菰野の3年生エース栄田人逢(とあ)が、新境地で高校最後の春の県大会に臨む。今年の春先最速144キロを計測した左腕。自他共に認める先発陣の要だが、3月末の地区予選は抑えで活躍した。2年連続の夏の甲子園出場も見据えて「自分で抑えたいという考えは捨てて、全員で勝って行けたらと思います」。
春夏通じて、甲子園初勝利を挙げた昨年8月の全国高校選手権1回戦の南陽工(山口)戦で9安打2失点完投した。先発へのこだわりは強く、10点ビハインドの八回から3番手として登板し、西日本短大付(福岡)に敗れた2回戦直後は「負けたこと以上に自分が投げられないことが悔しくて」人目もはばからず、号泣した。

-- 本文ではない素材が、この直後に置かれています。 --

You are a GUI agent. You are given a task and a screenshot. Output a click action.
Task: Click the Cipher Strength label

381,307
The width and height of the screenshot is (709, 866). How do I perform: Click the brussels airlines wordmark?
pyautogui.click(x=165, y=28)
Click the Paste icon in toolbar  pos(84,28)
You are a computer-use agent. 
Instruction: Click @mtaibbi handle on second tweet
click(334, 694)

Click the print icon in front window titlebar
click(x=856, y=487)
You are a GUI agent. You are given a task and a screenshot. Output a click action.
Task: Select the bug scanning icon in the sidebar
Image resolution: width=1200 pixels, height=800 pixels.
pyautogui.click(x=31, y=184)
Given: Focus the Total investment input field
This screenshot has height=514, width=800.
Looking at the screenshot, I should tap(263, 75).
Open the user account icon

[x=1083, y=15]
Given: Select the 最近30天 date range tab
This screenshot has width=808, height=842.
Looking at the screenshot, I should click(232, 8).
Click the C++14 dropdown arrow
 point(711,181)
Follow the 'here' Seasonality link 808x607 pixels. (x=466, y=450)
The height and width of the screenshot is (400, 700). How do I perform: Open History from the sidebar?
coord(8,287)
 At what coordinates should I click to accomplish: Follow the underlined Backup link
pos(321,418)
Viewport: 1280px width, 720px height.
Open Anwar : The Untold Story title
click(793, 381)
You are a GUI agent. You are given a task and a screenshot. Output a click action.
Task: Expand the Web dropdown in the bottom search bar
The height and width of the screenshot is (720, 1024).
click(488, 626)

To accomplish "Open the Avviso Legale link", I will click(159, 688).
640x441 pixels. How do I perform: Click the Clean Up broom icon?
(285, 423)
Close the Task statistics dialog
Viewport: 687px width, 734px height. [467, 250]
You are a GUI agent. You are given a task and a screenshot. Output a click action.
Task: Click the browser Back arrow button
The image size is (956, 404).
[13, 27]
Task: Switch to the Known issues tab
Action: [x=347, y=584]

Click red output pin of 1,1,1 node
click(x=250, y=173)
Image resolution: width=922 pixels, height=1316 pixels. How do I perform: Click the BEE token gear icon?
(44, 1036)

先発のマウンドを託されるも、聖隷クリストファー(静岡)に1―5で敗れて2季連続の甲子園切符を逃した昨年10月の東海大会が自らを見つめ直すきっかけとなった。3月の対外試合解禁後、春先の故障の影響で思うように投げられなかった自分の穴を埋めたチームメートへの感謝の気持ちも大きい。先発への意欲は変わらないが、「任せられた場所でエースらしく、堂々と投げたい」と話し、チーム一丸の勝利を誓う。